Try it: Using only the entries below, copy exactly the lines that begin at the one with "Instruction: Open the Settings menu" and end at the one with "The image size is (980, 423).", both included. Drop the pictures.

Saved data entries:
--

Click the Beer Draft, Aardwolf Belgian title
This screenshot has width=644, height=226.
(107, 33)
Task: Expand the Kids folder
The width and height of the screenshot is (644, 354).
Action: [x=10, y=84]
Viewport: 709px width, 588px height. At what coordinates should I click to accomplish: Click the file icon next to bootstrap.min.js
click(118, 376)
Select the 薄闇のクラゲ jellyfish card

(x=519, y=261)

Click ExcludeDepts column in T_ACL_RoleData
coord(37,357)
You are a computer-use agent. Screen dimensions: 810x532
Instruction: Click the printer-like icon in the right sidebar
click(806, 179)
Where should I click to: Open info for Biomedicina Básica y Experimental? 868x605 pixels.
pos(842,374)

--

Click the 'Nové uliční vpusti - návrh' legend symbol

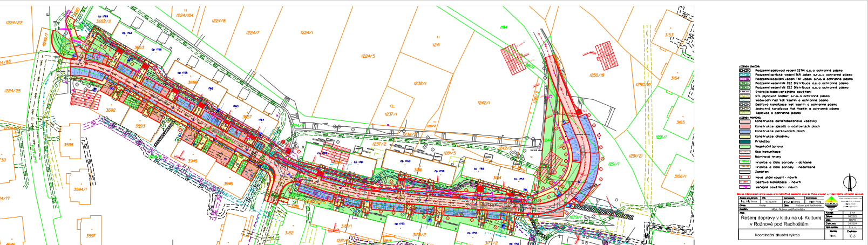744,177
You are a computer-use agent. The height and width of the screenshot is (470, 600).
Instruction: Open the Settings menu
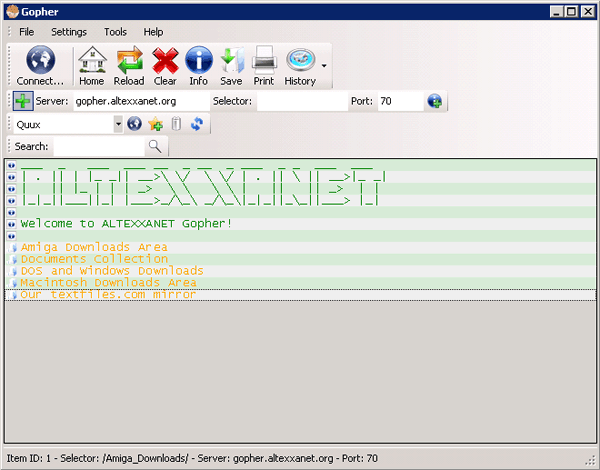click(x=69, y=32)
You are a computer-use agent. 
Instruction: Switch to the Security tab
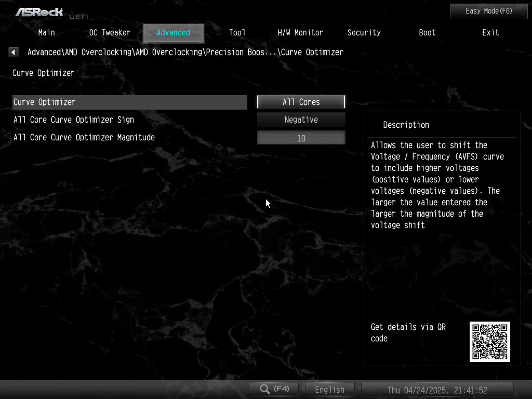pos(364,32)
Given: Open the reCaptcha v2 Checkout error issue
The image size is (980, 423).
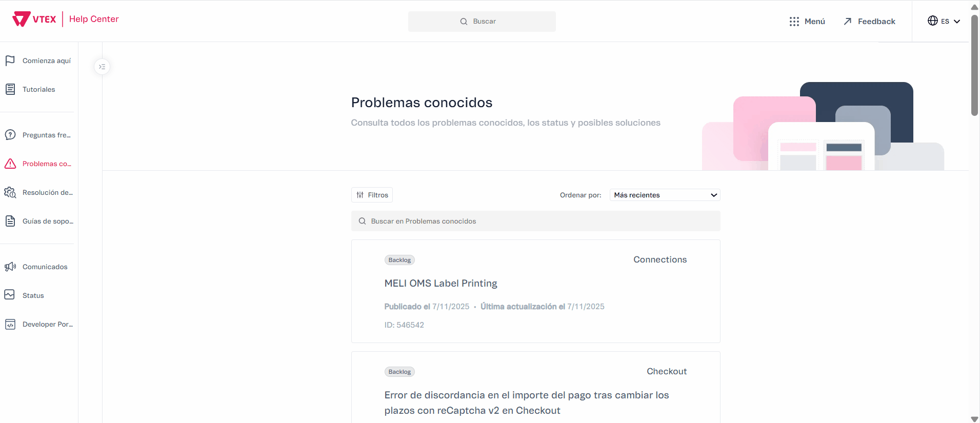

--

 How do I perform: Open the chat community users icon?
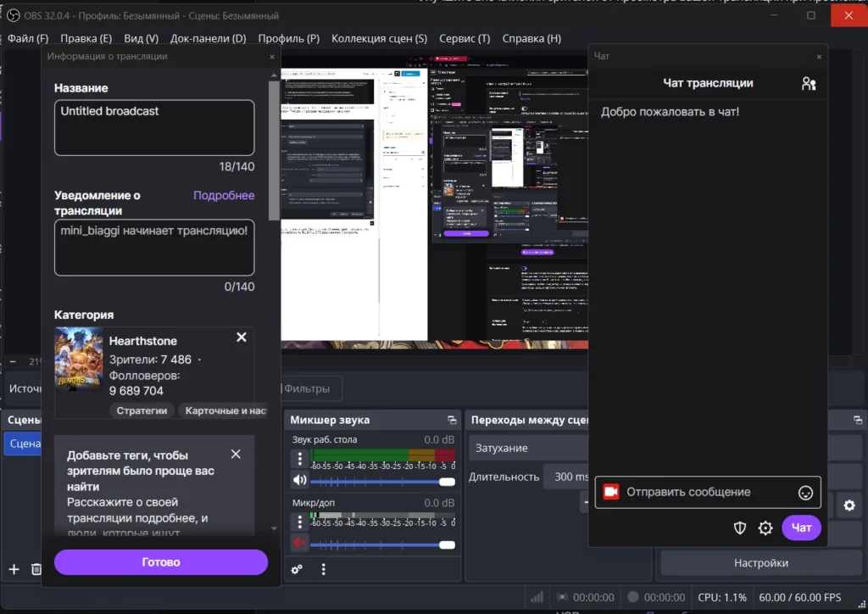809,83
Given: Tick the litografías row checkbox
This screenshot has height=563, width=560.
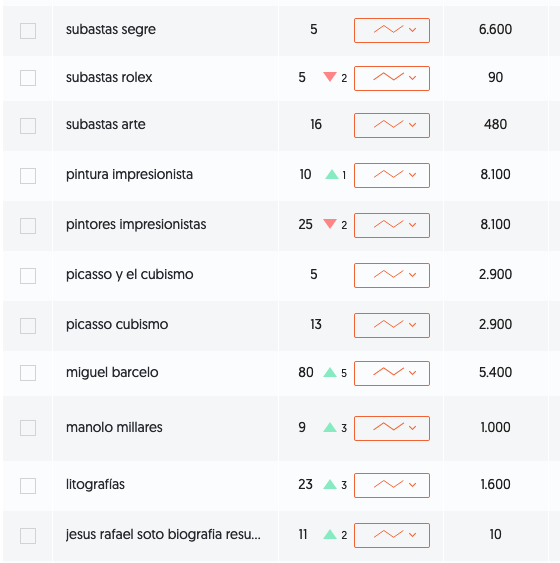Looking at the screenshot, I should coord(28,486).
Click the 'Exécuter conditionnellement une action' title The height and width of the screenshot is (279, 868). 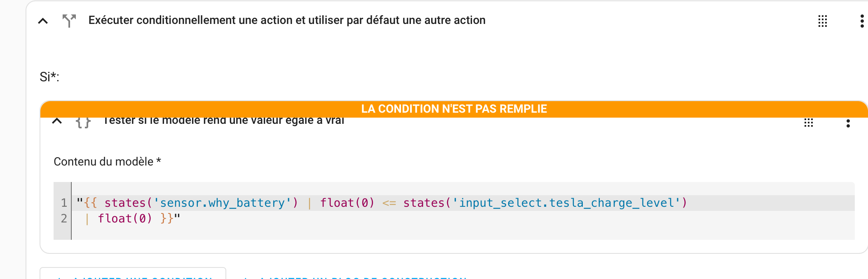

--

Exercise answer:
Instruction: Open the Settings menu
click(x=69, y=32)
You are a computer-use agent. 
Instruction: Switch to the Security tab
pos(364,32)
Given: Open the reCaptcha v2 Checkout error issue
The image size is (980, 423).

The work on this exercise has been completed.